TAM – Our total available market can be estimated as all United State citizens with a smartphone or laptop. Since this will likely be an app and website, the user would need internet access and some device in order to use the application. Although we would like to target college students in our app via branding, we understand that this product would likely be accessible to everyone with access to the required technology. The number of US citizens with internet access is about 307 million, comprising 90% of the US population. Should we choose to only create a mobile app, our TAM would then reduce to the number of US adults with smartphones. This is approximately 85% of the US adult population, With 210 million US adults (18+), we would then have about 178.5 million users in our TAM.
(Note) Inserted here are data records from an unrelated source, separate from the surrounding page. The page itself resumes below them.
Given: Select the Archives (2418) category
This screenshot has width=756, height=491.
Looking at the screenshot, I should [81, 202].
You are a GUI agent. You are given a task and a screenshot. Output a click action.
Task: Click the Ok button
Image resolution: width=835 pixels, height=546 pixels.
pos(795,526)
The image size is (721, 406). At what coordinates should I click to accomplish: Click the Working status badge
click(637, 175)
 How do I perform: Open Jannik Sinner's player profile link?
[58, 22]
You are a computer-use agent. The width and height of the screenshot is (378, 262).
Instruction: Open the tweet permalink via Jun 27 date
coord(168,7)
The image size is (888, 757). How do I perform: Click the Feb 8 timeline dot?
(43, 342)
SAM – Our serviceable available market would be approximately all college affiliates within the United States who have a cell phone/laptop. We are going to estimate that the vast majority of college students in the US do have access to this technology for simplicity. There are approximately 19 million college students in the United States. 63% of students have food delivered from off campus, leaving us with about 12 million students.
To get a stronger understanding of potential revenues, we see that the food delivery industry has been consistently increasing its revenues, with platform-to-consumer delivery earning $28.12 million in America. We know that the average American spends about $1,850 annually on food delivery. This would equate to $22.2 billion dollars in revenue annually.
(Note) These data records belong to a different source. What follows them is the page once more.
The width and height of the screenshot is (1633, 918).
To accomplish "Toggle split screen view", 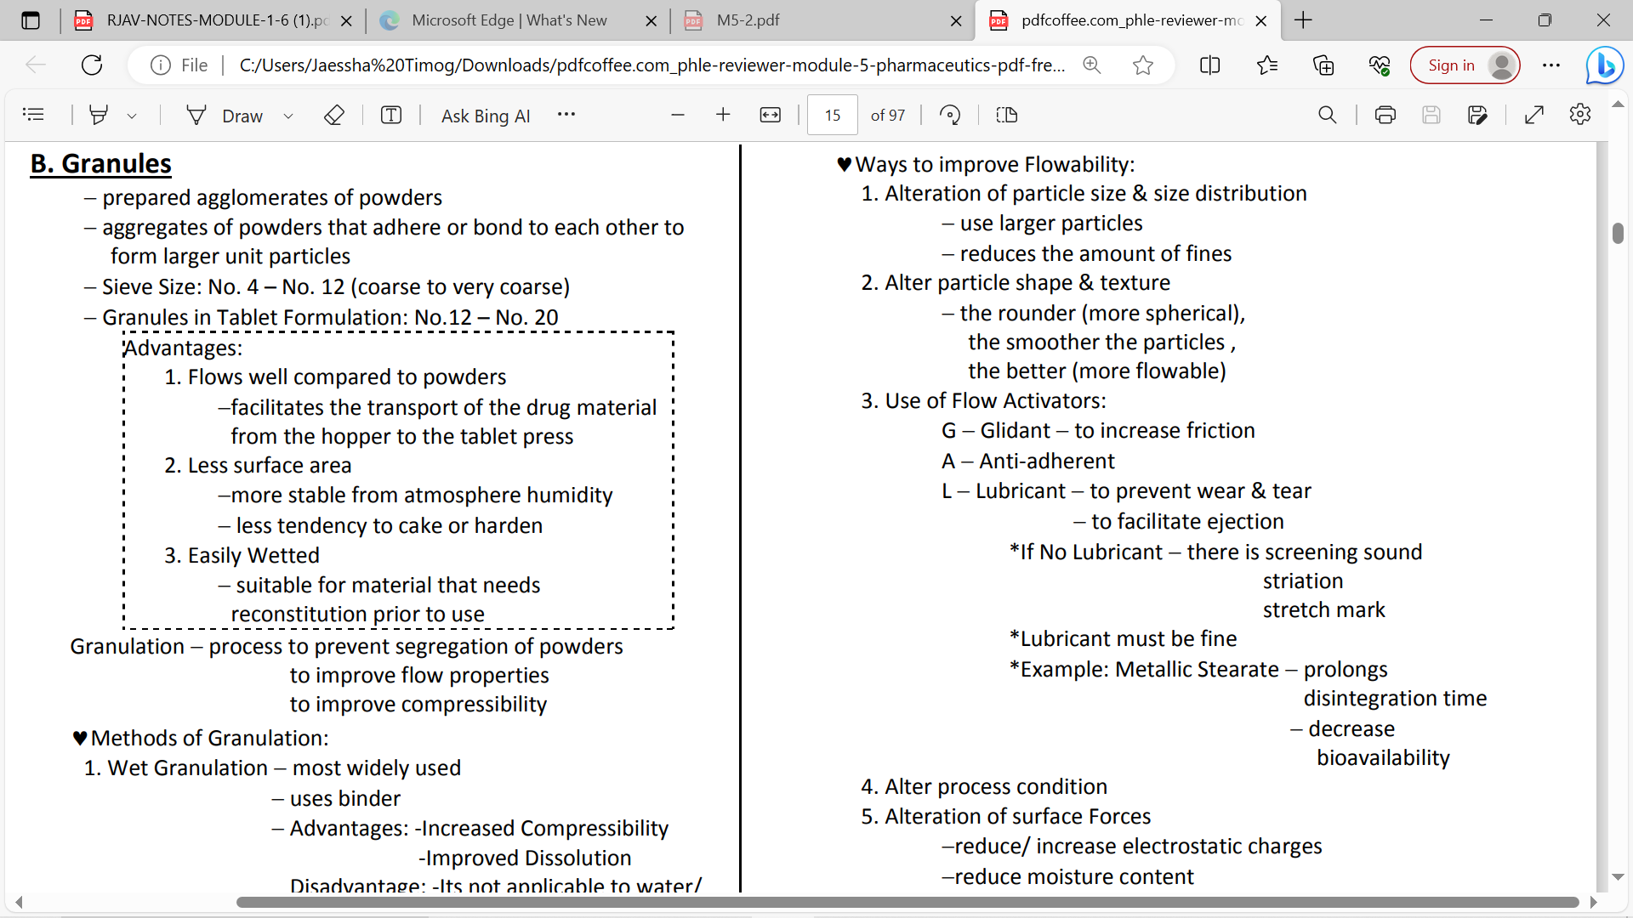I will pyautogui.click(x=1209, y=65).
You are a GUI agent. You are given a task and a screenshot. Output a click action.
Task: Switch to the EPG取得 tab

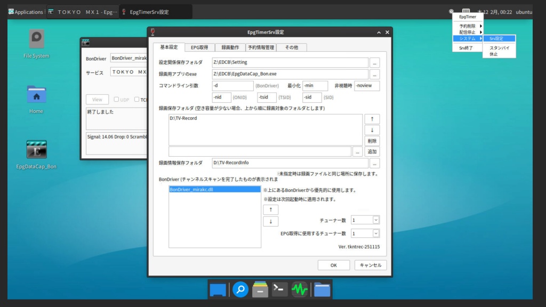[199, 47]
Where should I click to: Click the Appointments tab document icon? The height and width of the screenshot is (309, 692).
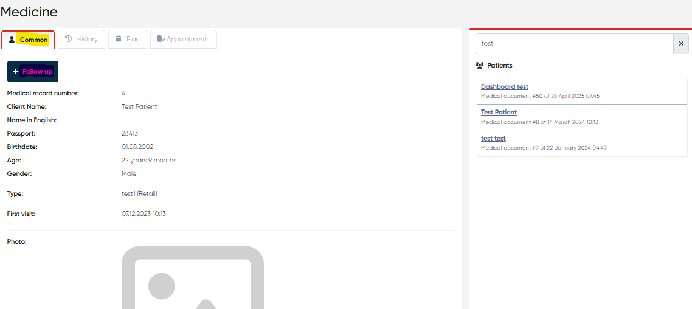tap(161, 39)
SOM – Our Serviceable Obtainable Market can be estimated by the Stanford student population. We envision this to be a very valuable piece of our market because undergraduate students tend to have restricted food options based on the dining halls. Being in an area with some of the most expensive restaurants in the United States, the market for more financially accessible food options is fairly less competitive. Currently there are approximately 17,000 students at Stanford. If we wanted to be more specific about our market, we could isolate the 7645 undergraduate students, as these are the ones that are typically without access to a kitchen and are forced to be on meal plans, making it impossible to create home cooked meals themselves. Stanford is the university that uses Doordash the most, so we believe that this SOM is the perfect starting point for our company. The relative isolation and limited number of nearby affordable options expand our market. If we continue with the understanding that the average American spends $1850 annually on delivery, then we would predict that we would earn about $14 million annually.